Wol en weelde in de wolds

West-Vlaanderen en de Cotswolds in Engeland verhoogden elkaars welvaart. Brugge en het schapenland dommelden eeuwenlang weg. Vandaag zijn het, net wegens die schone slaap tijdens de industriële revolutie, gesmaakte plekken. Brugge werd opnieuw rijk door massatoerisme en moderne nijverheid; de Cotswolds door bankiers met bonussen, bizarre inwijkelingen en bussen met Japanners.

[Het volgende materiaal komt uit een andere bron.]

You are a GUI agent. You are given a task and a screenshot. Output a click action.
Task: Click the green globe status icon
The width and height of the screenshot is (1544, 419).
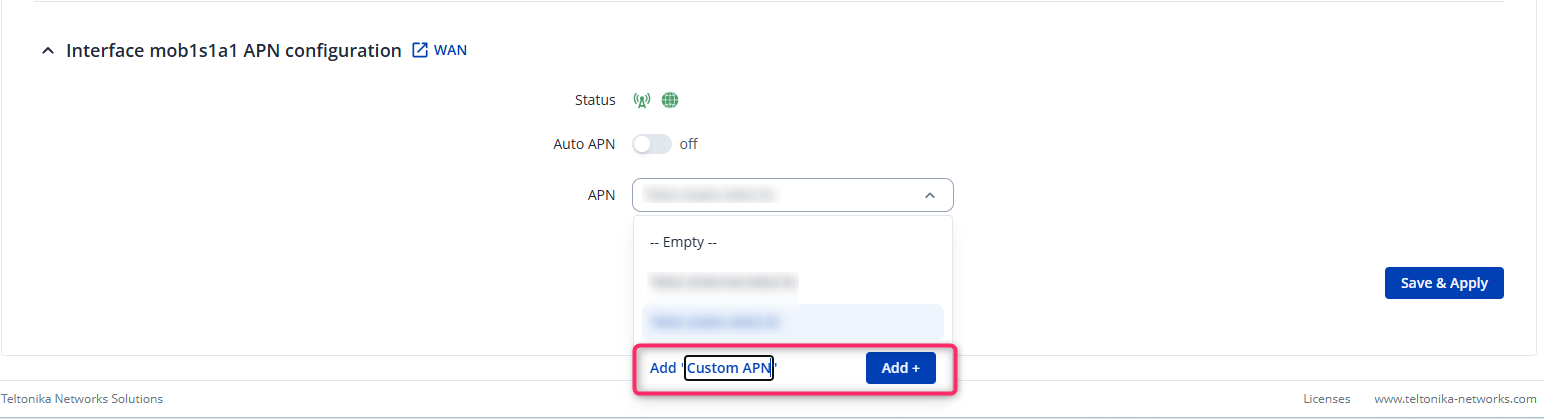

Het westen van Oxford – de Cotswolds, een wold is een kaal heuvelland – is onbestaande zonder de dukaten van middeleeuwse kooplieden uit Brugge en Ieper. De eerste stad in Noord-Europa die een ingewikkeld netwerk organiseerde van handel en geldwissel over grote afstanden, was Brugge. De burgers van de Cotswolds behielden de grandeur dankzij hun geschiedenis van internationale handel en de contacten met de Lage Landen en Florence. In de valleien, waar de dorpen liggen, ontstond lokaal patriottisme.

Immigratie en verre contacten waren een constante in de middeleeuwen, vandaag lokt het gewest rare kwasten uit The City en elders. Prins Bandar bin Sultan, jarenlang de Saudische ambassadeur in Washington en vooral berucht omdat hij een miljard euro smeergeld kreeg van de Britse wapenproducent BAE, kocht er met de criminele ponden Glympton: 21 huizen en een twaalfde-eeuwse kerk.

Filkins is een droom van een dorp. Eén kronkelende straat en honingkleurige huizen die verstopt liggen achter hagen met rozen, vlierstruiken en doornige takken. De wool church halverwege de straat is een rijkelijk restant uit het hoogtij van de middeleeuwse schapenteelt en de wol voor Vlaanderen. Terwijl Bruggelingen in de dertiende eeuw de allerbeste wol kochten voor het laken van westelijk Vlaanderen, verschaft Dries Van Noten zich vandaag stoffen geïnspireerd door de kleuren van het pastorale gewest. Hij is met Ralph Lauren klant van Cotswold Woollen Weavers.

Richard en Jane Martin openden Cotswold Woollen Weavers in Filkins om het wollen weefsel opnieuw te beademen. Het bedrijf showt ruiten colbertjes, stevige mantelpakken, jagersbroeken, sjaals, wintervaste mutsen, kousen, een theehuis met gazon, oude machines, een rijk archief over schapen, wol en handel. Een dochteronderneming in Yorkshire weeft de ontwerpen van de Martins. Het atelierraam van Richards zolderkantoor toont een steenhouwerij: Filkins Stone Company, de nieuwste uitbreiding. Kalksteen van beige tot oker is in trek. De planken van een wandenvullend rek buigen onder de boeken over de oorsprong, bloei en neergang van de plaatselijke wol. ” The Cotswolds has only again been a polite place for the last 30 or 40 years”, lacht Richard Martin .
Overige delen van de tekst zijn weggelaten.